Sunday, October 18, 2009

Matthew Powell on the Style of Roberto Bolano

I've got a lot of authors that all fall into the "favorite" echelon. but one whose style i find particularly interesting/strange/confounding is Roberto Bolano, the late great Chilean author who died just a few years ago at 50. assuming that his Spanish-English translator Natasha Wimmer has done a good job translating, this description of his style should be fairly accurate (altho might i preface this by saying that his style is hard to define because it is inconsistently consistent, so i'll just name some prominent characteristics in his writing): 1. he is wordy, but not necessarily because of over-descriptions, 2. he uses LOTS of parentheses, 3. he sometimes goes off on tangents, 4. he focuses on narrative (i.e. "these are the facts" or "this is how it happened"), and 5. he leaves endings open for the reader to figure out himself

ok now HERE is parte dos:

Fernando heard his stomach rumble. He walked into his living room and got on the phone with Felipe. He asked whether Felipe would like to go get some food with him. (The conversation lasted fifteen minutes. The word taco was said four times, hamburger three times, car four times, expensive three times, and no twelve times.) In the end they decided to go to McDonald's.

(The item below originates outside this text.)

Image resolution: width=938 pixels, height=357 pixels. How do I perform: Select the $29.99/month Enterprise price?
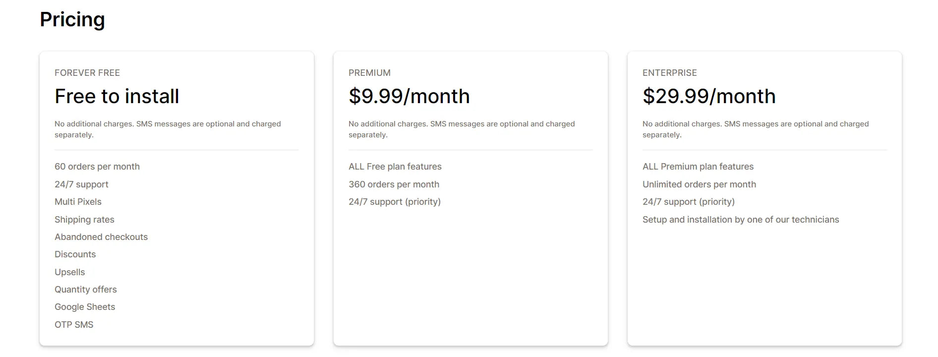pyautogui.click(x=709, y=96)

Felipe's truck pulled up in front of Fernando's apartment half an hour later. Fernando got in the passenger seat, noticing the flies buzzing around the old chocolate wrapper by the gas petal. There was dirt on Felipe's boots and his fingernails were black. Felipe's truck rattled out of the parking lot and onto the seven-lane road that bisected the town. Fernando and Felipe talked about Felipe's work at the farm and the cockfight last Saturday. A sedan swerved right past the truck's flank, Felipe yelled, "Asshole!", and they laughed.

They entered the McDonald's restaurant and walked over to the brightly illuminated counter. The adolescent at the counter asked what they wanted to eat. (The boy was Arturo Gonzalez, the son of Sebastian Gonzalez, the actor who had gathered a cult following in Mexico for his portrayal of Fabio the mechanic in Un Noche en la Sonora. Un Noche flopped in theaters but was a huge success on videocassette, and a sequel was under production until Rosa Mendez, the lead female from the first Un Noche, died of a drug overdose. Sebastian had a few more roles in feature pictures, but he soon lost popularity among moviegoers and was promptly forgotten by all those who never saw Un Noche.) Fernando ordered a Big Mac and Felipe a Quarter Pounder. Fernando finished his hamburger in five minutes and Felipe finished just a few seconds later.